Failure in many approaches to be sensitive to cultural and religious perceptions and values, with the result that suspicions, intransigence and conflict over peripheral issues (such as condom use) have tended to overshadow what should be a shared world and community vision of how to respond to the disease.

The Hesitant, Uncertain Education Response to HIV/AIDS

The uncertainty up to fairly recently of the education sector's response to the disease is brought out by the fact that, early in 1994, the International Institute for Educational Planning in Paris produced and disseminated a very comprehensive report on how HIV/AIDS was likely to impact the education sector, but almost six years passed before education ministries began to take on board the contents of that seminal work (Schaeffer, 1994). During these lost years, the AIDS situation in general, and in the education system in particular, grew steadily worse.

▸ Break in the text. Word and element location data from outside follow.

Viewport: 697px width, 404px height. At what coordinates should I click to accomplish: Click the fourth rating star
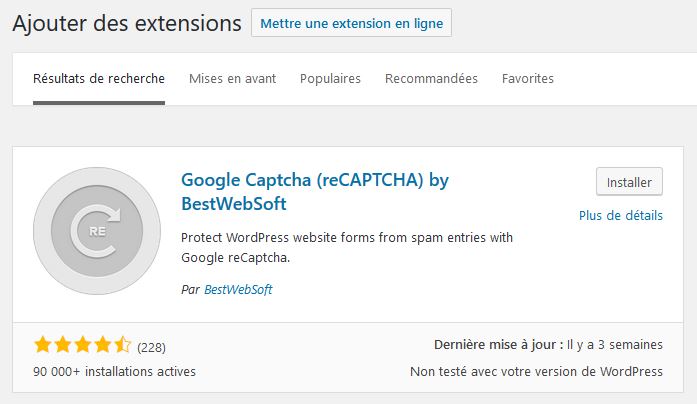click(x=103, y=345)
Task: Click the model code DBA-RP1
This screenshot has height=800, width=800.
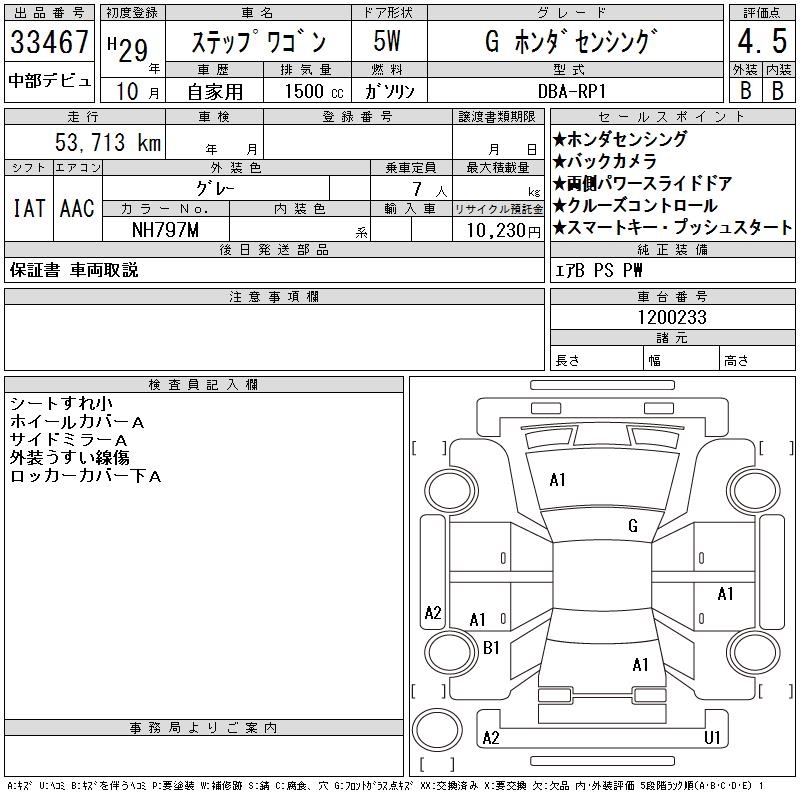Action: click(571, 90)
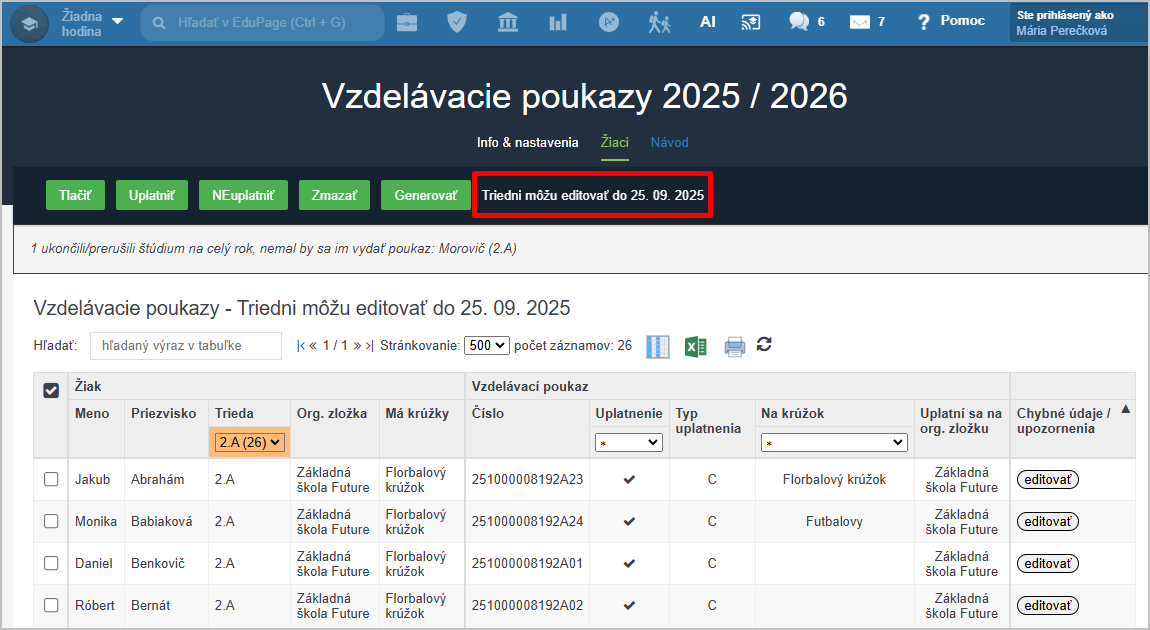Toggle the select-all checkbox in table header
This screenshot has width=1150, height=630.
click(x=51, y=391)
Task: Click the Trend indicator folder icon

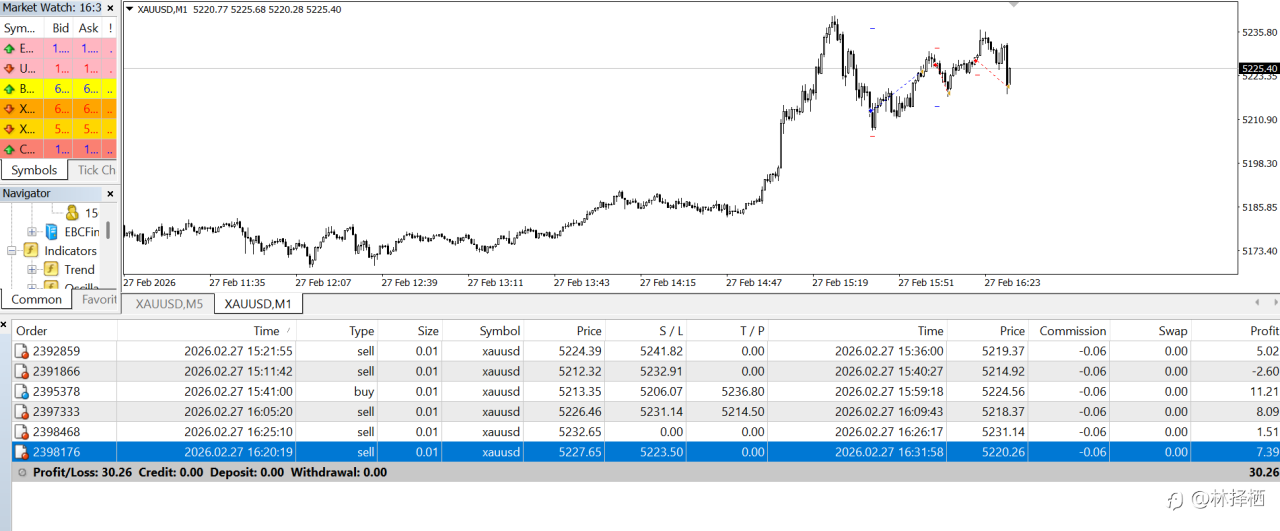Action: tap(52, 270)
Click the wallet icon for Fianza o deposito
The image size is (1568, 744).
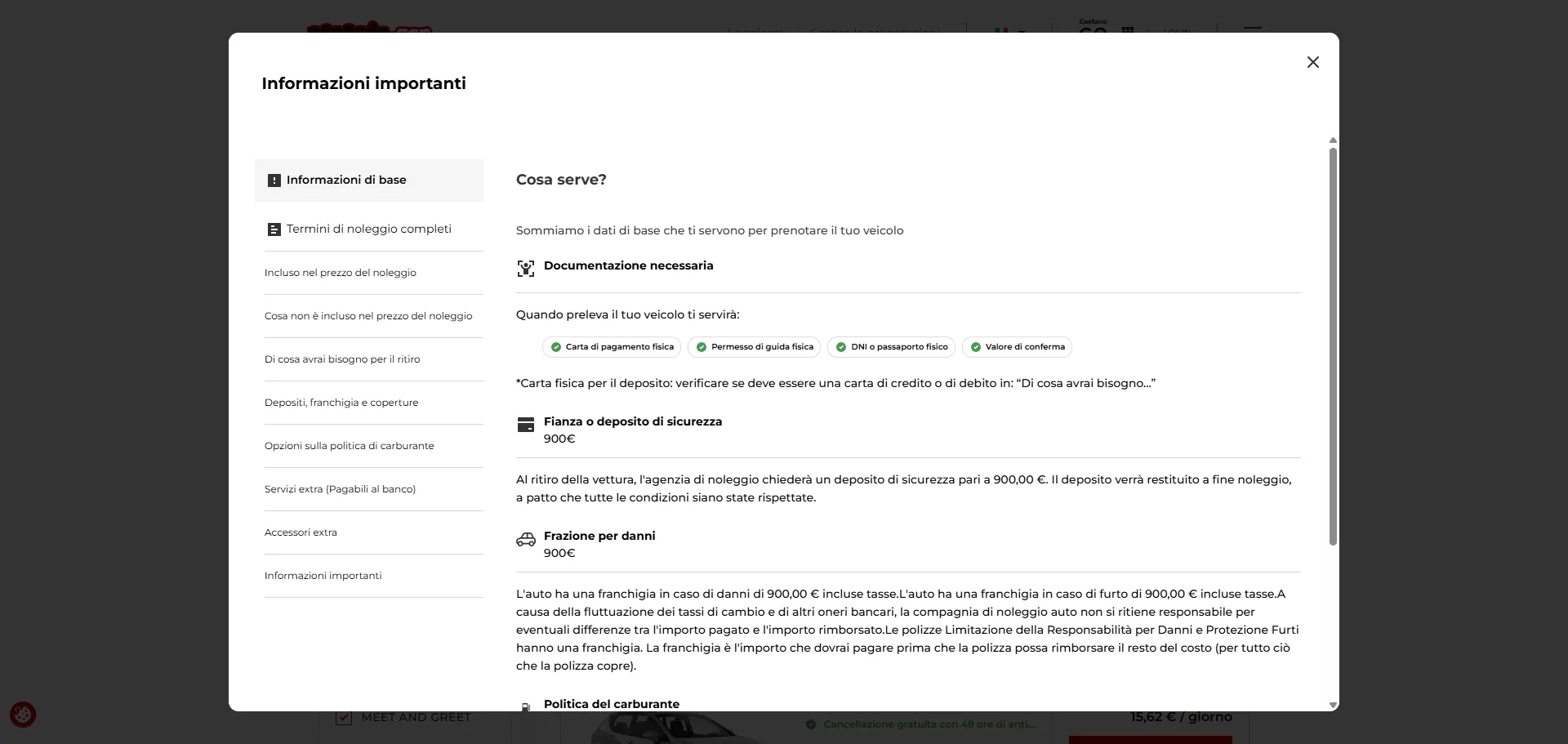pyautogui.click(x=526, y=425)
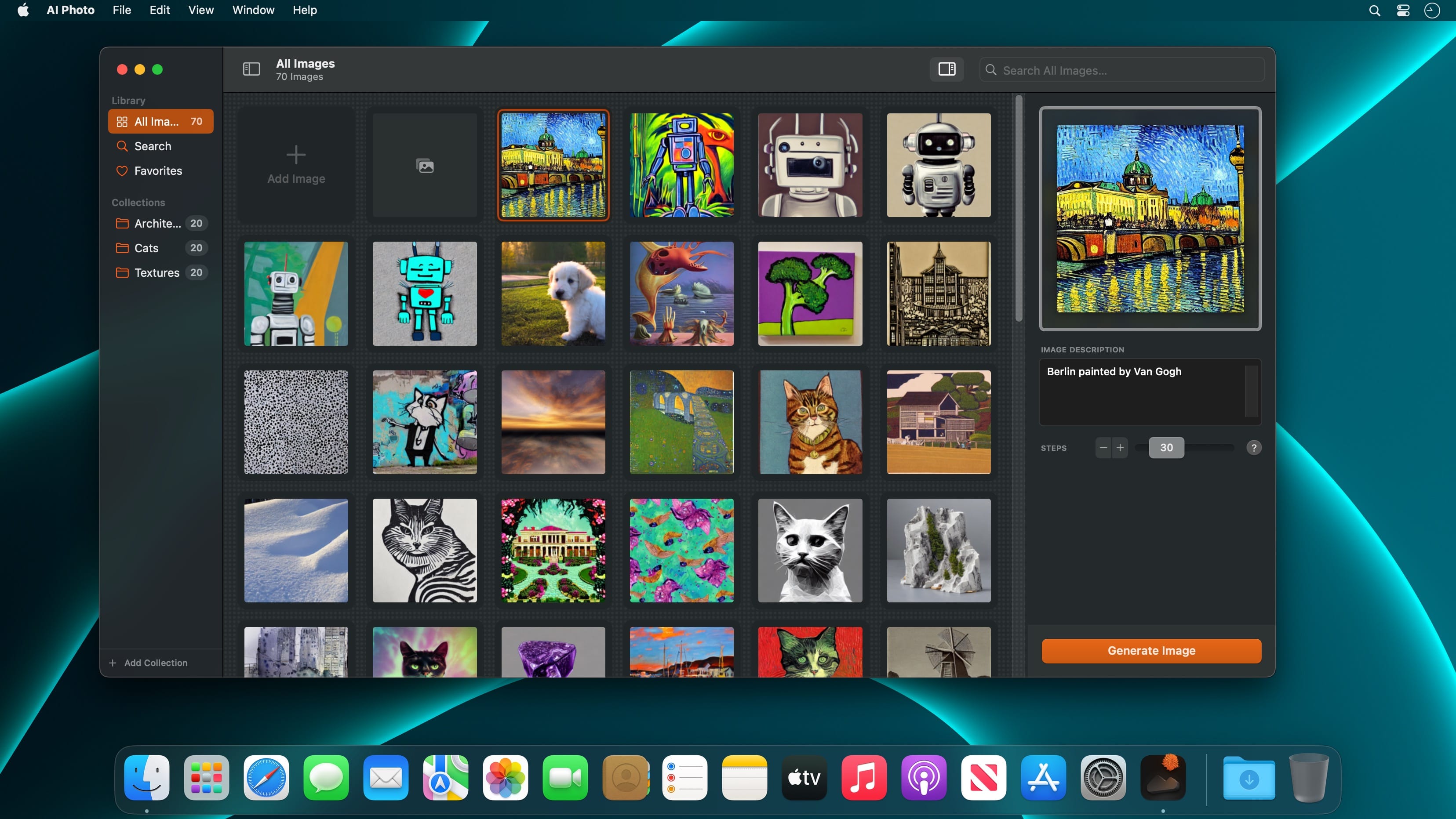Toggle the right inspector panel
This screenshot has width=1456, height=819.
(x=947, y=69)
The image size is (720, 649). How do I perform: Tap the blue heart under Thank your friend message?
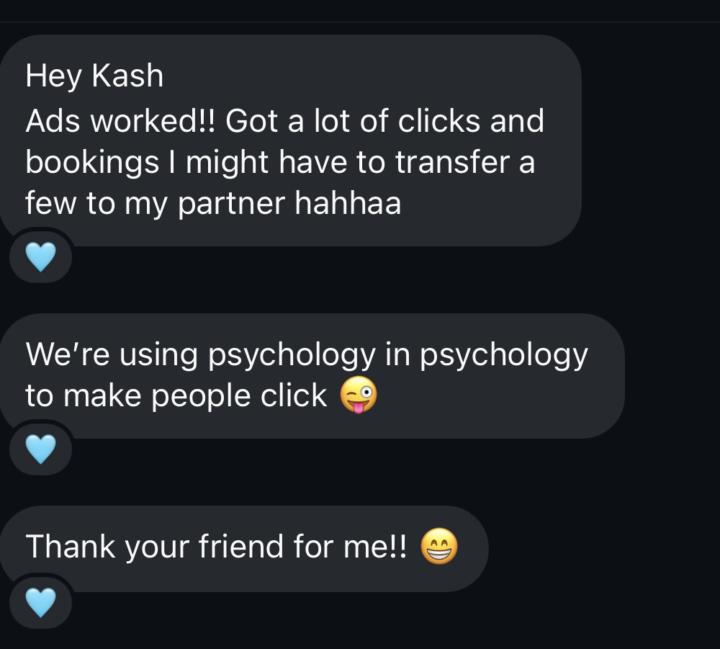(x=40, y=602)
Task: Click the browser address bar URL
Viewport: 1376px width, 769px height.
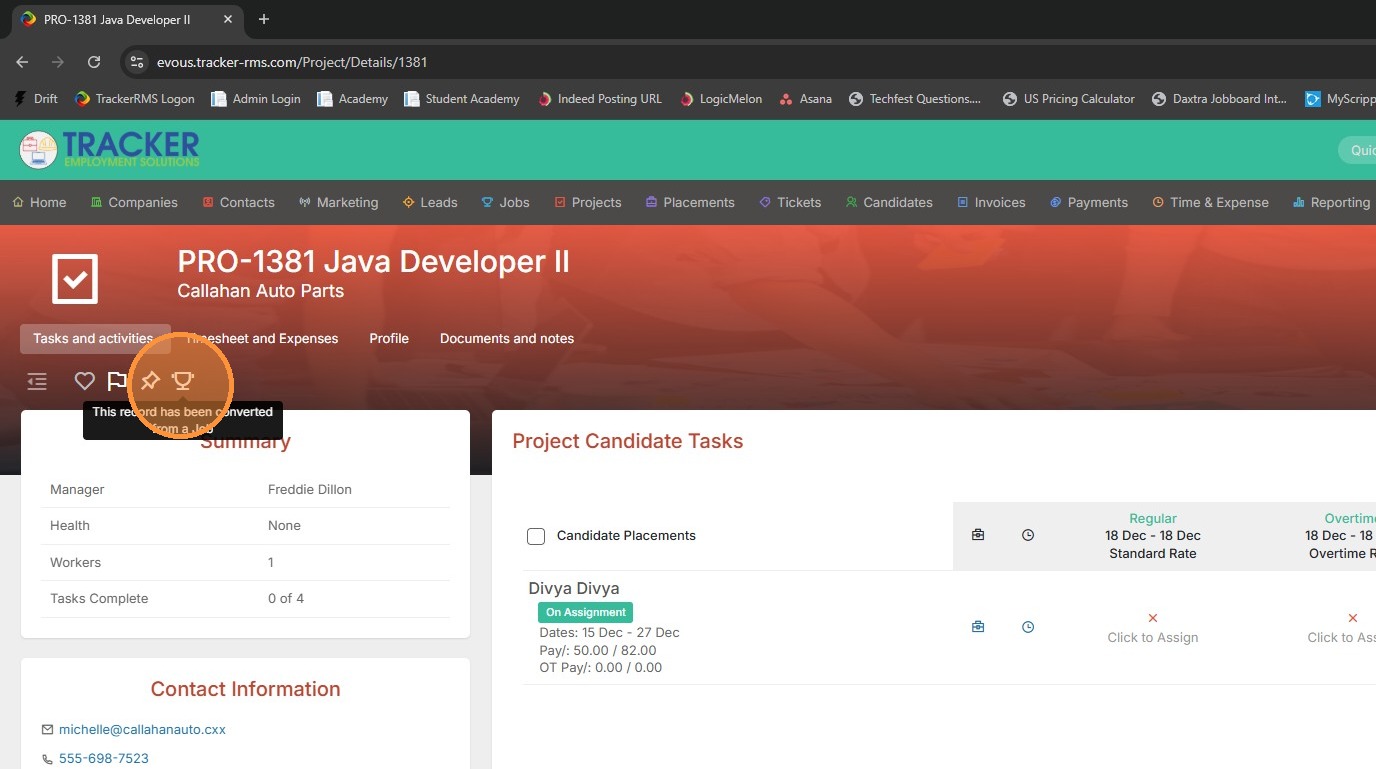Action: coord(292,62)
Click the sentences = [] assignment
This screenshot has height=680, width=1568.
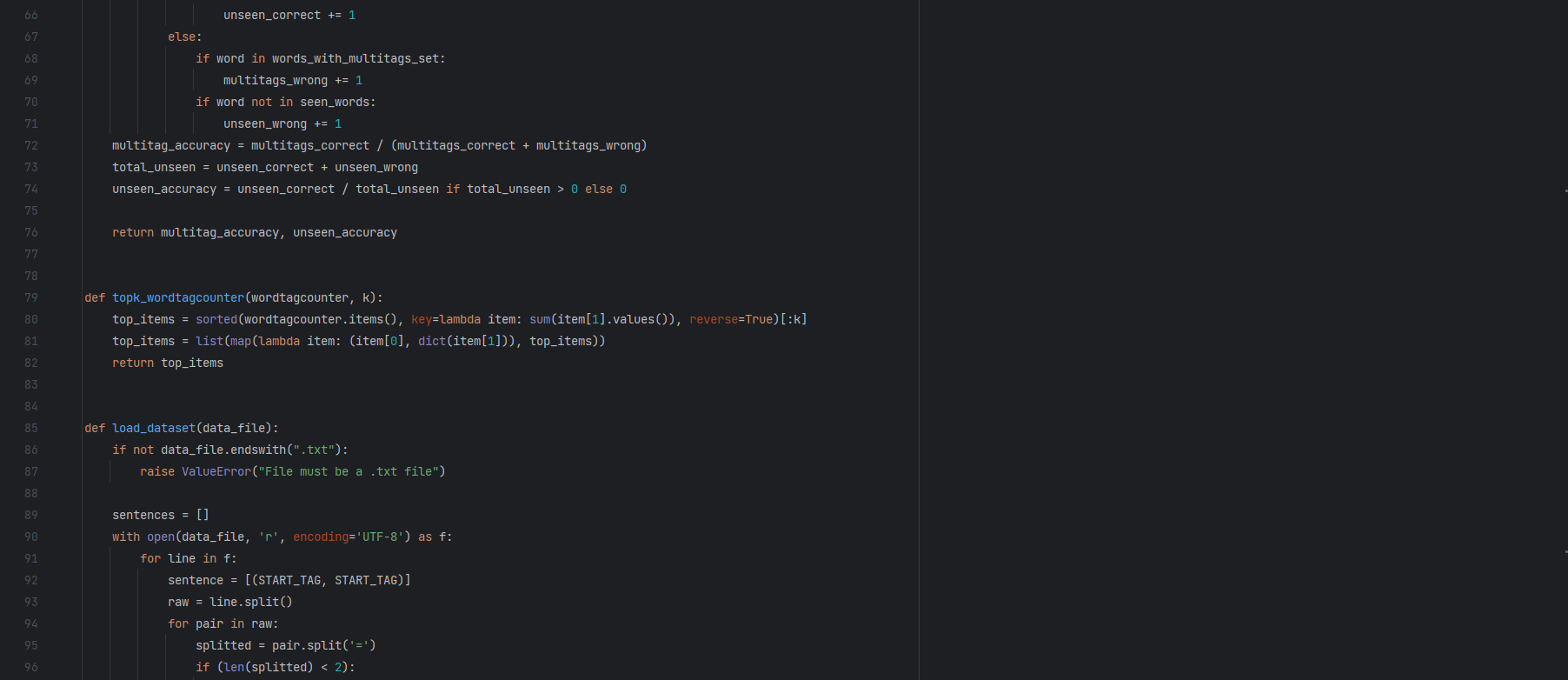161,515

The constrained response of education sectors to HIV/AIDS in the 1980s and 1990s was due, among other things, to:

  • Inability to provide for the basic learning needs of every child, youth and adult.
  • Lack of appreciation of the scale of the epidemic and its potential to undermine the education system.
  • Absence of strategic planning for HIV/AIDS in the education sector.
  • Considerable piloting of HIV/AIDS education programmes, but with little coordination between interventions and few, if any, being brought to scale.
  • Lack of teacher capacity to deliver relevant HIV/AIDS education.
  • Uncomfortable recognition by educators and system managers that addressing HIV/AIDS raises questions about their personal HIV status and social behaviour.
  • Concern lest teaching content and activities conflict with community, cultural or religious practices, norms and values.

The tragedy of the past twenty years is that education sectors worldwide, but especially in the most severely affected countries, did not get moving early enough to respond to the demands of HIV/AIDS. When they did begin to take account of the epidemic, they adjusted themselves in an almost random way to its demands, cautiously, hesitantly, timidly. Even today, many have not succeeded in taking on board either the potential of the epidemic to undermine their systems or, equally important, the potential of the system to counterattack and undermine the epidemic. They are still in a state of virtual disarray, inadequate understanding and piecemeal response. They have a multitude of projects that address facets of the disease, but few coordinated, strategic programmes that address the challenges on the scale that is required.

In this climate of hesitation and vacillation, the Call-to-Action, Tirisano HIV/AIDS Programme of 1999 marked a significant advance. However, much of that programme still awaits implementation. It is the responsibility of this Conference to move the process forward and to establish a coalition of partners who will ensure that the education sector in South Africa forges steadily ahead in the implementation of this comprehensive plan.

Education and the Prevention of HIV/AIDS

Against this background let us recall some of the features of HIV/AIDS so that we can better appreciate why, as the World Bank says in a recent report, "education matters" (World Bank, 2002) and why it matters.

Why Education Matters

First, there is no cure for HIV/AIDS, and many scientists believe that because of the nature of the virus there never will be a cure. The antiretroviral drugs suppress HIV activity and influence in the body for as long as they are being taken, but these drugs raise a host of problems relating to their cost, their continued effectiveness, the demands of administration and patient monitoring, dangers of resistance, and the creation of a false sense of optimism. This is not to decry their use, but just to flag that they are not a universal panacea for HIV/AIDS.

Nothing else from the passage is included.